Cross-Validation (CV) is a good choice when you have a small number of examples because it lets you train with the entire set of examples. The CV algorithm generates multiple partitions of the data and trains a model with each partition and compares it to each other partition. It will then choose the model that scores the best across the validation partitions. Using CV also has an added benefit. Remember those Training Parameters I mentioned previously, way at the beginning of this article? Well, up until now, those had to be chosen by trial and error. With a modification of CV called Grid Search CV or Randomized Search CV, we can optimize those training parameters as well as the inference parameters. Unfortunately, since the CV algorithm doesn’t know anything about the underlying inference algorithm, it can’t use stochastic gradient descent. Instead it performs an exhaustive search of all of the combinations of training parameters and keeps the best trained model. This can be really slow, but is still faster than trying all the permutations by hand.

Ensembles

Any one model has predictive weaknesses based on how the training algorithm works. Why have just one model when you can combine dozens of different models together in an ensemble? Ensembling is how most real world machine learning models are implemented. You can also create your own ensembles manually using any algorithm you choose, even combining models created by hand with trained machine learning models. The possibilities are endless! Sounds easy right? Not. There are some popular ways of auto-ensembling such as:

Decision Forest: Why have one tree when you can have a whole forest? Forests generate a large number of decision trees based on a permuting the training parameters and then aggregates the results. There are different types of decision forests such as Random Forests and Gradient Boosted Forests depending on the algorithm used to create trees and aggregate their results. Bagging uses a similar algorithm to cross-validation to choose the individual models, and then aggregates the results.

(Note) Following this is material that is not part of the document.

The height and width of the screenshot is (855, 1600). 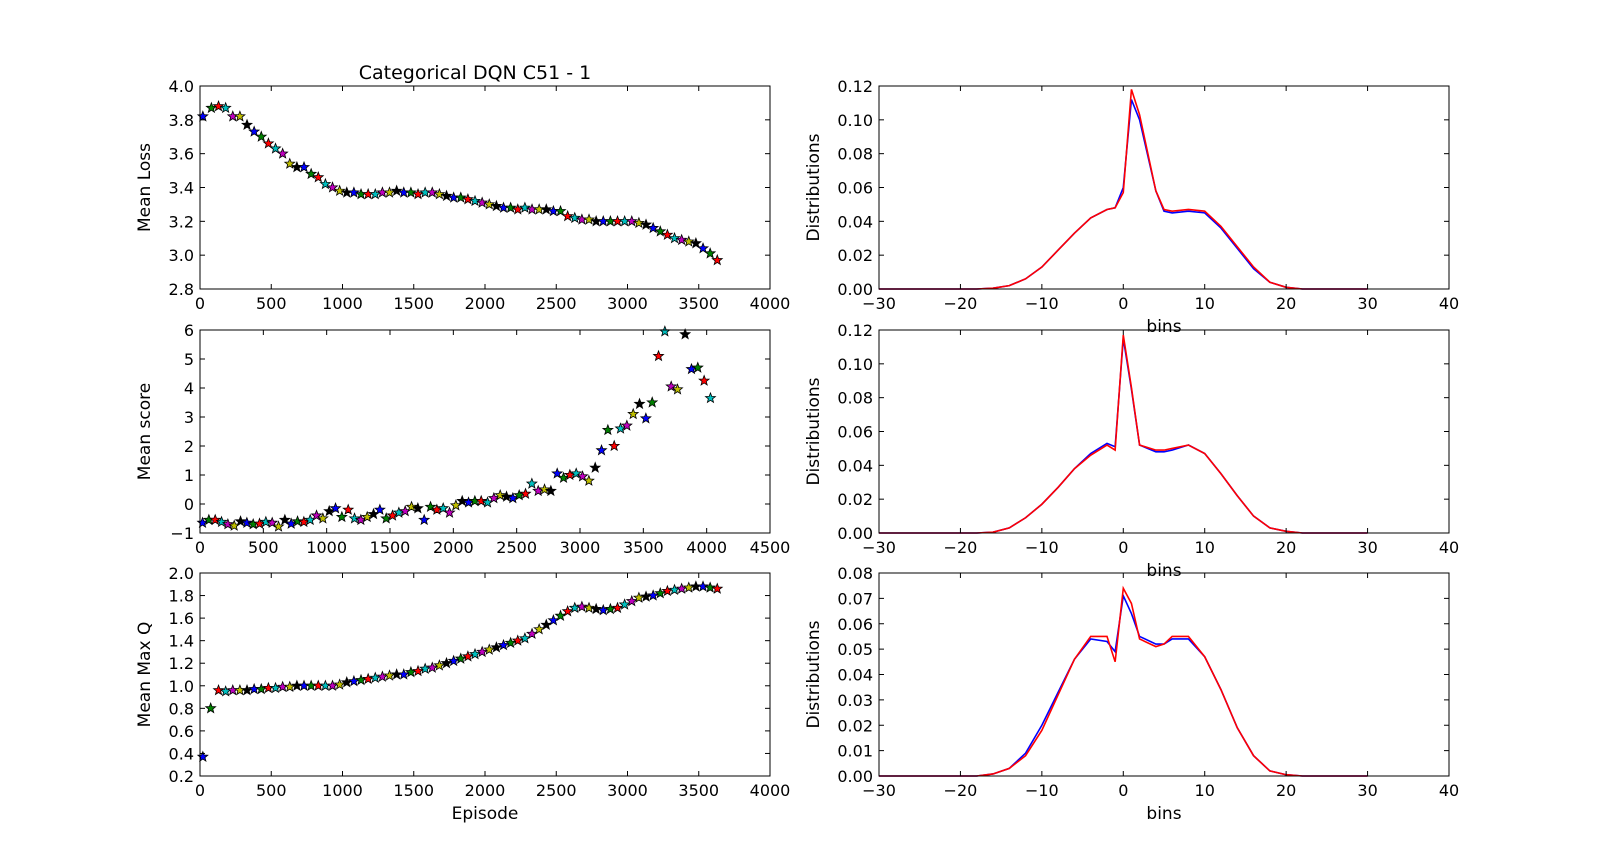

Voting: The voting method does not automatically generate the ensemble, but is simply an algorithm by which the individual model outputs are aggregated. Each trained model is assigned a weight and then votes on the correct output for the input. The final output is chosen either through weighted average or majority vote. This technique can be used on a heterogeneous set of individual models.

Tools of the Trade

Here are some tools and libraries you can use to create machine learning models without having to learn the underlying math.

Azure ML by Microsoft: This has some pretty advanced ensemble models and also a very nice visual model designer. It’s a little overkill for making offline predictions, but it’s setup to plugin to a web application really easily. Ideal for large training sets and high volume predictions.

Amazon ML: The user interface is very difficult to work with and you get very limited control on the feature normalization, training parameters, and inference algorithm compared to Azure ML. But if you are already using AWS infrastructure then this is an option to consider. Ideal for large training sets and high volume predictions.

Weka: Weka is an open source ML library written in Java. If you are building for Android, desktop, or J2EE scenarios then this is a great choice. It gives you lots of control and is a very deep and broad library.

scikit-learn: This is a great place to start modeling. The API is extremely robust and it implements some of the more cutting edge algorithms. It’s written in Python so it’s super quick to script in and either build simple low volume web apps, command line applications, or plan for a larger project in one of the other platforms.